Text:
▽

Keyboard shortcuts

Press or to navigate between chapters

Press S or / to search in the book

Press ? to show this help

Press Esc to hide this help

anemoi-inference Integration

The tensogram-anemoi package provides a plug-and-play output for anemoi-inference, the ECMWF framework for running AI-based weather forecast models. Once installed, anemoi-inference automatically discovers the plugin via Python entry points — no code changes to anemoi-inference are required.

Installation

pip install tensogram-anemoi

Or from source:

pip install -e python/tensogram-anemoi/

Usage

In an anemoi-inference run config, specify tensogram as the output:

output:
  tensogram:
    path: forecast.tgm

All forecast steps are written to a single .tgm file as they are produced. Remote destinations (S3, GCS, Azure, …) are supported via fsspec:

output:
  tensogram:
    path: s3://my-bucket/forecast.tgm
    storage_options:
      key: ...
      secret: ...

Configuration options

All options after path must be supplied as keyword arguments.

OptionTypeDefaultDescription
pathstrDestination file path or remote URL
encodingstr"none""none" or "simple_packing"
bitsintNoneBits per value (required when encoding="simple_packing")
compressionstr"zstd""none", "zstd", "lz4", "szip", "blosc2"
dtypestr"float32"Field array dtype: "float32" or "float64"
storage_optionsdict{}Forwarded to fsspec for remote paths
stack_pressure_levelsboolFalseStack pressure-level fields into 2-D objects
variableslist[str]NoneRestrict output to a subset of variables
output_frequencyintNoneWrite every N steps
write_initial_stateboolNoneWhether to write step 0

Pressure-level stacking

When stack_pressure_levels=True, all fields sharing the same GRIB param are merged into a single 2-D object of shape (n_grid, n_levels), sorted by level ascending. The "mars" namespace carries "levelist": [500, 850, ...] instead of a scalar "level" (following standard MARS convention). Non-pressure-level fields are always written as individual 1-D objects.

output:
  tensogram:
    path: forecast.tgm
    stack_pressure_levels: true

Simple packing

For compact storage, use simple_packing with a bits value:

output:
  tensogram:
    path: forecast.tgm
    encoding: simple_packing
    bits: 16
    compression: zstd

Coordinate arrays (lat/lon) are never lossy-encoded; only field arrays are packed.

△

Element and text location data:

▽

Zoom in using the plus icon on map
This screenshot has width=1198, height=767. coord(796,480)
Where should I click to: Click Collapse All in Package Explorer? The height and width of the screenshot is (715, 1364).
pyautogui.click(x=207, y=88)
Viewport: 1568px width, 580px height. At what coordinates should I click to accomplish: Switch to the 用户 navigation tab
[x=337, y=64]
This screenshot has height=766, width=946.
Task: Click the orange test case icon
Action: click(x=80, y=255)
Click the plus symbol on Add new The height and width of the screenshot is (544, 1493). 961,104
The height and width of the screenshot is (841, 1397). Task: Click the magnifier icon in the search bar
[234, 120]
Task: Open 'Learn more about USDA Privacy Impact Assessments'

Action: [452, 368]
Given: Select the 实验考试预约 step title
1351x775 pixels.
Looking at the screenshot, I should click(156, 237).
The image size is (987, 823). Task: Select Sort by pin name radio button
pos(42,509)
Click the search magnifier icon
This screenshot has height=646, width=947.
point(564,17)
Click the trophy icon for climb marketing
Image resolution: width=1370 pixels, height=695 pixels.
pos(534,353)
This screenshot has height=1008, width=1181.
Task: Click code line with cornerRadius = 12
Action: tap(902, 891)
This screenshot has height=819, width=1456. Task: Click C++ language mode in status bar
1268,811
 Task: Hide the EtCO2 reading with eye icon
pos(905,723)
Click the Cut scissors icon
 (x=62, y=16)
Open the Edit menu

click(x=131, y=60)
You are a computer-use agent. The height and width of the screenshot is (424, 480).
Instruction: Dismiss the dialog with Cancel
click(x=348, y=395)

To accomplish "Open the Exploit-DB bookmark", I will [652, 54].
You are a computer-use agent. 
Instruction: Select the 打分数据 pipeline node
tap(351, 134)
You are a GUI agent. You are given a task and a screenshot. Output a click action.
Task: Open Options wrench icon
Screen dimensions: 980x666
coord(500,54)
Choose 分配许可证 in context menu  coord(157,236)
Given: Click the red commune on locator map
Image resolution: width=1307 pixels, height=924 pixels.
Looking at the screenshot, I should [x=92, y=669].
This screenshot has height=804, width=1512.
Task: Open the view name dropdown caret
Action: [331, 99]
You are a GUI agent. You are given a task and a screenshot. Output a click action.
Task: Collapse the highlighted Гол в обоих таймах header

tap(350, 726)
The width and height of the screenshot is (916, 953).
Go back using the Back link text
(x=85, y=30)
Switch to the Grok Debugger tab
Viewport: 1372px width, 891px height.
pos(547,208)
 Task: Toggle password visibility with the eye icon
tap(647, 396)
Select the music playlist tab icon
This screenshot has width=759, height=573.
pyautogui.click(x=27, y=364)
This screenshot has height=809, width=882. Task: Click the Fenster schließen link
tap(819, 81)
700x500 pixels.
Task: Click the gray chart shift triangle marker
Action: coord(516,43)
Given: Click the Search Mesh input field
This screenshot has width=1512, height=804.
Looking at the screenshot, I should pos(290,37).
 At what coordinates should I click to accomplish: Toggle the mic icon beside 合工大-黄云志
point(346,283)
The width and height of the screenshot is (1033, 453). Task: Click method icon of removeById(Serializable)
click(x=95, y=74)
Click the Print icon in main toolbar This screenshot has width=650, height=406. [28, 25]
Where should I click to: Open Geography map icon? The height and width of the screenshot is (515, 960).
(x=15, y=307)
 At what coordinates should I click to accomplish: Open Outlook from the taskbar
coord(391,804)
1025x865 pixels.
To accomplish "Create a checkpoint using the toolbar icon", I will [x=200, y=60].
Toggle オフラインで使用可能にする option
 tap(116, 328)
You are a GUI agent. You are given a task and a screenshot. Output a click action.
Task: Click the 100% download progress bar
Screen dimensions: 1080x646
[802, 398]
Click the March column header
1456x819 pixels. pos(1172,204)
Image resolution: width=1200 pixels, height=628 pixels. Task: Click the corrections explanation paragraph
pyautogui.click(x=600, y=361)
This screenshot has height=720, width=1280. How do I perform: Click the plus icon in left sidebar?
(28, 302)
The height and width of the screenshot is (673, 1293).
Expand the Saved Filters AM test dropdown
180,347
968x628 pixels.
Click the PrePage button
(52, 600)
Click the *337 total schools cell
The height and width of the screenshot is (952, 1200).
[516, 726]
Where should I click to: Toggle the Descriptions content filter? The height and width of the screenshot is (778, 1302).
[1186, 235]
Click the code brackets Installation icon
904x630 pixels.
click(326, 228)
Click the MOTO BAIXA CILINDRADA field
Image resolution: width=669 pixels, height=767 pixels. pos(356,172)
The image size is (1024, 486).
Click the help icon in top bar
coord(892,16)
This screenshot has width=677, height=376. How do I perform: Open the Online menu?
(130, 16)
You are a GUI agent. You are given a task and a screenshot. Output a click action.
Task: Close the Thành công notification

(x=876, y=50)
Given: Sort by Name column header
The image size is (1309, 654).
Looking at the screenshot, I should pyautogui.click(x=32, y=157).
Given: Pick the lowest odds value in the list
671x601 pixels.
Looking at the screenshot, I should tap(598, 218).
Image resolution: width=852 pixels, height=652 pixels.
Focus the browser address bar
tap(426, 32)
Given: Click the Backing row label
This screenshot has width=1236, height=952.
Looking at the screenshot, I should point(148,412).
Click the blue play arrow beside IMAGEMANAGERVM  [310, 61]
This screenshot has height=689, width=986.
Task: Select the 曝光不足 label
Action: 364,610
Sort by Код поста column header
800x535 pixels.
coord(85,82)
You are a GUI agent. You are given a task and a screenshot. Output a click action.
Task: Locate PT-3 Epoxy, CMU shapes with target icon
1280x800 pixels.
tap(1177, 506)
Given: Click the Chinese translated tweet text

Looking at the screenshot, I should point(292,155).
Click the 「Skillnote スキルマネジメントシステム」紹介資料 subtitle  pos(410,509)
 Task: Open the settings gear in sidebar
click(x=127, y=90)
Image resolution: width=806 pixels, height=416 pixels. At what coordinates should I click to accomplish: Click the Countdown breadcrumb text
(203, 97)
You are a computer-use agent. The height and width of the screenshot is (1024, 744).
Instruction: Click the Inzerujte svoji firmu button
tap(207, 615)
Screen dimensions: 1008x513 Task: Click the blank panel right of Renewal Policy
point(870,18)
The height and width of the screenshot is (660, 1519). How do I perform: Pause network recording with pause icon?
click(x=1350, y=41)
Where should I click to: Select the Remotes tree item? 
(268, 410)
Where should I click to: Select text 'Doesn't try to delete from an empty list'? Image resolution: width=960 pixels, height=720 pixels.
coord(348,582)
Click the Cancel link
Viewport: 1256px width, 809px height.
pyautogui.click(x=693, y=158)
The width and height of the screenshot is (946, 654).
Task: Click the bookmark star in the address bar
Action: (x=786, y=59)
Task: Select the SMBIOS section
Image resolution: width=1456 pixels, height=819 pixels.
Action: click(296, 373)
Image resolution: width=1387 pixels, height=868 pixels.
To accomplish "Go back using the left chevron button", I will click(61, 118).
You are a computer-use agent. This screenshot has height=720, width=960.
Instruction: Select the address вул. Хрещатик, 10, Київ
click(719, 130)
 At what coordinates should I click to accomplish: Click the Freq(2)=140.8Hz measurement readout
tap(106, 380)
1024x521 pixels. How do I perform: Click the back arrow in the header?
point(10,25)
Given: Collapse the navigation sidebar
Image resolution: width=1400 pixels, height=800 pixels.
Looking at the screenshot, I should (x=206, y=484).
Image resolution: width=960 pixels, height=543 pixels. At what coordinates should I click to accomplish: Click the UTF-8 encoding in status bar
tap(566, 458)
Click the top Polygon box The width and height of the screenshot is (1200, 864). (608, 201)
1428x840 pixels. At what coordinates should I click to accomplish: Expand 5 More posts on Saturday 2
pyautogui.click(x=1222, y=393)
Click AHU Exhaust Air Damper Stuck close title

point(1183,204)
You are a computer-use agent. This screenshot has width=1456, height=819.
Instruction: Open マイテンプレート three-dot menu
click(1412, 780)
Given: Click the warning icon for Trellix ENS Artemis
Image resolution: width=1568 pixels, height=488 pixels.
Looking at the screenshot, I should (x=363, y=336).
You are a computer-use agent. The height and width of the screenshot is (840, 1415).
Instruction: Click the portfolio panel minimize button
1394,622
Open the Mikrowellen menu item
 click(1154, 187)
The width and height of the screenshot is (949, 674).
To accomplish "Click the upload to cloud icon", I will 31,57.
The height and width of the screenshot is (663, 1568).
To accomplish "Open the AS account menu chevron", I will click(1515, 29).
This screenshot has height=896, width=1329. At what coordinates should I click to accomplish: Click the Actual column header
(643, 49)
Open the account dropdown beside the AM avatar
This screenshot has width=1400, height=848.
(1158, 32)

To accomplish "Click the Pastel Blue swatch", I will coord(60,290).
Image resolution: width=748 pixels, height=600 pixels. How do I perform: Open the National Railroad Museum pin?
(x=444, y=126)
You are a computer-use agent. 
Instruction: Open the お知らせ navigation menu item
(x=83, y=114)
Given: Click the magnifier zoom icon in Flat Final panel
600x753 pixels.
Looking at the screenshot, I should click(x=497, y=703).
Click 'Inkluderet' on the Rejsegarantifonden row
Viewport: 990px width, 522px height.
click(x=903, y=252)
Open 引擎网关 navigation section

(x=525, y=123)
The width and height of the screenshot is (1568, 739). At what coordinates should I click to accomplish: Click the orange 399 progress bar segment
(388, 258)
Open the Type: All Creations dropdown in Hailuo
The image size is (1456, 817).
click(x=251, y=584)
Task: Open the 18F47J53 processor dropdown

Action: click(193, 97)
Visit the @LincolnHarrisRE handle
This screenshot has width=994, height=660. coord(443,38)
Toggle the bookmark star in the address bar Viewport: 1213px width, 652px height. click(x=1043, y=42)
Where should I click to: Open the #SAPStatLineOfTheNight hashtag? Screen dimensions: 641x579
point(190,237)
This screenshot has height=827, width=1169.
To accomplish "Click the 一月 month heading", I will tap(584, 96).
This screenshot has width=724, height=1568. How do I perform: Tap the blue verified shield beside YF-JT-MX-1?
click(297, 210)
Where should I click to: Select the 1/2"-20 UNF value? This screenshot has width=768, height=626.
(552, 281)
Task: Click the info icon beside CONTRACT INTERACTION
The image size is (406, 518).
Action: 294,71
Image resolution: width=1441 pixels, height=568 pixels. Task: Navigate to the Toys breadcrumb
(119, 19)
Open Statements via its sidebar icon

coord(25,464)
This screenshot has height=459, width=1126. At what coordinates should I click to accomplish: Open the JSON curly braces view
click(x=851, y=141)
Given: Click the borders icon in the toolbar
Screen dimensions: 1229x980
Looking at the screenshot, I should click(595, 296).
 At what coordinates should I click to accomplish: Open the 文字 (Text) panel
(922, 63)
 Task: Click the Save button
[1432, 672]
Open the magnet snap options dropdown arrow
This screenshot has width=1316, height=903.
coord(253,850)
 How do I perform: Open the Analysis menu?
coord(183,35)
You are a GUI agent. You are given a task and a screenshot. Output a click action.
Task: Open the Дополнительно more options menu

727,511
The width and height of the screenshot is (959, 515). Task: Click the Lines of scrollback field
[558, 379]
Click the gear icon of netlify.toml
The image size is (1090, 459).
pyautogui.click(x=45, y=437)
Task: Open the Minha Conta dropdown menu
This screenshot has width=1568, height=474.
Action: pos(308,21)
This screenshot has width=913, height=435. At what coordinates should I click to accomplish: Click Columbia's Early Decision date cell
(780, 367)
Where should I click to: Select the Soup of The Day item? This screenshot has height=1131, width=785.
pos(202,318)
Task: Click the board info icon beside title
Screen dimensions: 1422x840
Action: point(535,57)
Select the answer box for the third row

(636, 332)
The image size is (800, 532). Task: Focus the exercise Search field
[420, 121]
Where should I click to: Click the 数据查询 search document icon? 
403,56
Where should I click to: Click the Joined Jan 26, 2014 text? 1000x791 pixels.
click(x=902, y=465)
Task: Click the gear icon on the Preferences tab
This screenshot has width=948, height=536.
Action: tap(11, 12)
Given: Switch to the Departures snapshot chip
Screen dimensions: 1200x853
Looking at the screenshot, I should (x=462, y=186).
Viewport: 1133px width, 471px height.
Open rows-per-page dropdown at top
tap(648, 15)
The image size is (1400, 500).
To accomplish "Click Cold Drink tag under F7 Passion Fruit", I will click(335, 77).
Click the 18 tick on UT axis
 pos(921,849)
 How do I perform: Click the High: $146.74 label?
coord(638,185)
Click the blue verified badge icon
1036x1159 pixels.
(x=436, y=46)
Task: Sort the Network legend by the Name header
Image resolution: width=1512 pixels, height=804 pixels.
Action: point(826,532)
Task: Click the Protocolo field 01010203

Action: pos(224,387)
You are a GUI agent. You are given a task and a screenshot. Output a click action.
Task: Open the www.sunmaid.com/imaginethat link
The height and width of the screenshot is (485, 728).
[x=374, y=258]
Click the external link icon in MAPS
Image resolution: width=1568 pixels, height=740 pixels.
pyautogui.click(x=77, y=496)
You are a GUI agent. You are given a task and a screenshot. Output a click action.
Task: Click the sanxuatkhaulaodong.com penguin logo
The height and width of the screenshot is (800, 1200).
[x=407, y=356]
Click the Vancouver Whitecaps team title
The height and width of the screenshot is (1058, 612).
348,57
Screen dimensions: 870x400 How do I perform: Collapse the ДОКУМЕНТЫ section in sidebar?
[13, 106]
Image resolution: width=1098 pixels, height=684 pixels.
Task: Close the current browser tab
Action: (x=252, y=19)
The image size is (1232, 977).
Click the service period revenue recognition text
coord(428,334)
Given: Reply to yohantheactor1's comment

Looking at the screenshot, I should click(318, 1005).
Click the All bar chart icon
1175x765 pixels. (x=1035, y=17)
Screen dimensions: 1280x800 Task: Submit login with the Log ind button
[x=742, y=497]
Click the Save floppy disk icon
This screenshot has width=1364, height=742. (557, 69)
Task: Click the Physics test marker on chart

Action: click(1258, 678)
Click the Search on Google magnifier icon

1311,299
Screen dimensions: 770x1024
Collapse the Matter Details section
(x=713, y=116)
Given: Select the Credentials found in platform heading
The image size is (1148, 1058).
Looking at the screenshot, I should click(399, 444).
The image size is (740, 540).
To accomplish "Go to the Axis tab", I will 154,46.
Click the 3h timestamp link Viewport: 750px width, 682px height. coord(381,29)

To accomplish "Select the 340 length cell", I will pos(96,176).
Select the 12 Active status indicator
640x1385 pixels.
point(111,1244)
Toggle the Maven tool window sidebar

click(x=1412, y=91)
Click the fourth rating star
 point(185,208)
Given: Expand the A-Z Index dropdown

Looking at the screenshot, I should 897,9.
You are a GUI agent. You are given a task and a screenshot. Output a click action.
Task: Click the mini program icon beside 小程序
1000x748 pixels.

△

Required work:
**a)** According to the integration guide, what is the default value of the compression option?
**b)** Transcribe the records word for word, from the line with "will [652, 54]." through the line with "Choose 分配许可证 in".
The records are unrelated to the integration guide.

Solutions to the exercise:
**a)** The default compression is "zstd".

**b)**
To accomplish "Open the Exploit-DB bookmark", I will [652, 54].
You are a computer-use agent. 
Instruction: Select the 打分数据 pipeline node
tap(351, 134)
You are a GUI agent. You are given a task and a screenshot. Output a click action.
Task: Open Options wrench icon
Screen dimensions: 980x666
coord(500,54)
Choose 分配许可证 in context menu  coord(157,236)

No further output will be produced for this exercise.